All this despite the fact that in and account of your sin you have deserved nothing but God’s present and eternal punishment. This, dear fellow sinners, is unadulterated, unearned, divine favor; that is, pure grace born to you!
Is it any wonder then that the whole army of angels sang in the skies above Bethlehem, “Glory to God in the highest and on earth peace to men on whom his favor rests.” The Nativity of Jesus is to God’s glory. The Holy Nativity has manifested to us God’s saving grace and infinite wisdom that has conquered sin, death, the devil, and even hell all in the frailty of human flesh and has brought eternal peace between the sinner and a just God.

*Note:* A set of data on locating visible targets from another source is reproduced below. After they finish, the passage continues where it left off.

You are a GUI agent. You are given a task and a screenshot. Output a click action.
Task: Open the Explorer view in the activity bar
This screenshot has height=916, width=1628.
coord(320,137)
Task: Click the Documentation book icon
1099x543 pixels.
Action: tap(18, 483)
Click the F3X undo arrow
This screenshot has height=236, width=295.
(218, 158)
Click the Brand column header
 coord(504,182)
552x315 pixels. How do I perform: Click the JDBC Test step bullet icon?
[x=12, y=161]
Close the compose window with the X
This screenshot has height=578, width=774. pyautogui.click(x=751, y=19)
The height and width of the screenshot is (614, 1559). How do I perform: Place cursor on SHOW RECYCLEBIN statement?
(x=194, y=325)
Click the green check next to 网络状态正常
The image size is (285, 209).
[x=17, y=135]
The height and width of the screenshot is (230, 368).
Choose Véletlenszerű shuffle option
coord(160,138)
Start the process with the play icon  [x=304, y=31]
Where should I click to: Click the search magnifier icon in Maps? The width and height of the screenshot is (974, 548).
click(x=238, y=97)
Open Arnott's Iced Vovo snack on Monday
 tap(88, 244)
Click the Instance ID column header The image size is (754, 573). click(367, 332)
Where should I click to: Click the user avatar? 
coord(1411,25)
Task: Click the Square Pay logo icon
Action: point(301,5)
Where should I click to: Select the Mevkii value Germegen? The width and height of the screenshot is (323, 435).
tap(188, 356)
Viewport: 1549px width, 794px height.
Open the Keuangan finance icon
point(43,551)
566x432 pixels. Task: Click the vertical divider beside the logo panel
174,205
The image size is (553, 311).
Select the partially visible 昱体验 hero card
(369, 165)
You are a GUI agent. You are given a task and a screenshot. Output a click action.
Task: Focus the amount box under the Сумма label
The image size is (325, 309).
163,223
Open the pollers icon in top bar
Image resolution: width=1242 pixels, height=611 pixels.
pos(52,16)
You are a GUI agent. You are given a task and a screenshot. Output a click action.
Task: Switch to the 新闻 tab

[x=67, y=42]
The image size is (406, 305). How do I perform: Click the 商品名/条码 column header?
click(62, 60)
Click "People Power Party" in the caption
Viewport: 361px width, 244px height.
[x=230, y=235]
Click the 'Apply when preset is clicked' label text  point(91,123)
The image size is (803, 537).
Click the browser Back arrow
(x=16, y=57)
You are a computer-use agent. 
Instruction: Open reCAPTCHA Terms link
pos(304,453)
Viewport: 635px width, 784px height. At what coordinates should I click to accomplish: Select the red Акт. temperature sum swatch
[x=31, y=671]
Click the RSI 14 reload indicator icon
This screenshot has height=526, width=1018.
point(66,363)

“Let us, then,” as Martin Luther once preached, “meditate upon the Nativity just as we see it happening in our own babies. I would not have you contemplate the deity of Christ, the majesty of Christ, but rather his flesh. Look upon the Baby Jesus. Divinity may terrify man. Inexpressible majesty will crush him. That is why Christ took on our humanity, save for sin, that he should not terrify us but rather that with love and favor he should console and confirm... Look upon this Lord of Peace and your spirit will be at peace. See how God invites you in many ways. He places before you a Babe with whom you may take refuge. You cannot fear him, for nothing is more appealing to a man than a babe. Are you affrighted? Then come to him, lying in the lap of the fairest and sweetest maid. You will see how great is the divine goodness, which seeks above all else that you should not despair. Trust him! Trust him! Here is the Child in whom is salvation. To me there is no greater consolation given to mankind than this, that Christ became man, a child, a babe, playing in the lap and at the breasts of his most gracious mother. Who is there whom this sight would not comfort? Now is overcome the power of sin, death, hell, conscience, and guilt, if you come to this gurgling Babe and believe that he is come, not to judge you, but to save” (Martin Luther Christmas Book; Bainton, Fortress Press, 1983, p.40.)
Yes, the grace of God has been born to you in the flesh of Jesus. This is the light of Christmas that enlightens every person. This is why you can have a Merry Christmas and a Happy New Year! Amen.